ITxpo: IBM announcement press

Some follow up links on IBM/Tivoli’s ITSM announcements yesterday.

CNET: IBM’s Tivoli tackles IT processes: “The majority of application failures are due to changes that get introduced to a working system, said Bob Madey, vice president of strategy and business development for Tivoli.”

ComputerWorld: IBM unveils Tivoli systems management software. “The idea of having a centralized database for tracking IT assets in an organization arises from long-standing recommendations by the Information Technology Infrastructure Library (ITIL) and other systems management groups. BMC has already announced a centralized database, but IBM believes a federated approach makes more sense because many companies have infrastructure databases already, Madey said.”
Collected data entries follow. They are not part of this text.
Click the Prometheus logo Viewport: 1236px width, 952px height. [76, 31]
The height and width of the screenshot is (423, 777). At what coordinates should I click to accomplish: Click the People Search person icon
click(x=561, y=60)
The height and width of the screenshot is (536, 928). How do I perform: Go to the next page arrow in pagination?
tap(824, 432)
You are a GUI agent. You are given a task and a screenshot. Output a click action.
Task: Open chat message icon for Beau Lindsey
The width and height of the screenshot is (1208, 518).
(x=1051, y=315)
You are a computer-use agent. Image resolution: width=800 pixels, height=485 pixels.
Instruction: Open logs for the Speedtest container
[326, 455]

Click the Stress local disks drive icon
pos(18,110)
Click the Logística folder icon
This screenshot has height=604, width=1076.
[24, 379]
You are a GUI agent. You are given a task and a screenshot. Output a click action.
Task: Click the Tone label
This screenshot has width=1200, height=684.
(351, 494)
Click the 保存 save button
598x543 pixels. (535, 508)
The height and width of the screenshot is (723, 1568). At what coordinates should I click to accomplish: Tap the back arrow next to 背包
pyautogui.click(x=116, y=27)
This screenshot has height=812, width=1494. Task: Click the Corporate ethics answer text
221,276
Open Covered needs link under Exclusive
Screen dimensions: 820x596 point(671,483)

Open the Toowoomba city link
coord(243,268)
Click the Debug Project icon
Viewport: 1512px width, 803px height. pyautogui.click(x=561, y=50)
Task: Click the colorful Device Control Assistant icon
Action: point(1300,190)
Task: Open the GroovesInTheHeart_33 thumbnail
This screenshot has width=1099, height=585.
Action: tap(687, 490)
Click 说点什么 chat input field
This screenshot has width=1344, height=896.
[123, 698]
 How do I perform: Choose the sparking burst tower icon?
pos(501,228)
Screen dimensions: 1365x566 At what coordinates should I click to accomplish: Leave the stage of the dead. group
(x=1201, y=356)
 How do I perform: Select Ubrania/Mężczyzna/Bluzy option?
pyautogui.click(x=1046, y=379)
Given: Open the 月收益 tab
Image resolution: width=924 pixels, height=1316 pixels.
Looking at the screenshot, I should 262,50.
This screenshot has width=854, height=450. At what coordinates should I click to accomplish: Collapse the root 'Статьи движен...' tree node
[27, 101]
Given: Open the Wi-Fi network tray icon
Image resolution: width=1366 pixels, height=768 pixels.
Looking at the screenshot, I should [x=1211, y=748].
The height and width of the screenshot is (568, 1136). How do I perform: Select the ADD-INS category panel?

The MarketWire release talks about the expansion of IBM’s Open Process Automation Library aka Orchestration and Provisioning Automation Library(OPAL) to IT service management, a point I failed to capture yesterday because I need to know more about it before I fully understand the implications.

Follow up: iChat issues in Tiger

Yesterday’s update to Tiger does not address the iChat issues that many newly upgraded users are having, and this new support article, “iChat AV 3.0: ‘Insufficient bandwidth’ messages,” indicates why. The article suggests that iChat’s newly added QoS features are (irony alert) breaking the iChat experience for many users, since the DSCP used to implement the feature is blocked by some ISPs.

Question: what do you call a change to an application that breaks existing functionality for many users? Where I work, we call that a regression bug, not a feature.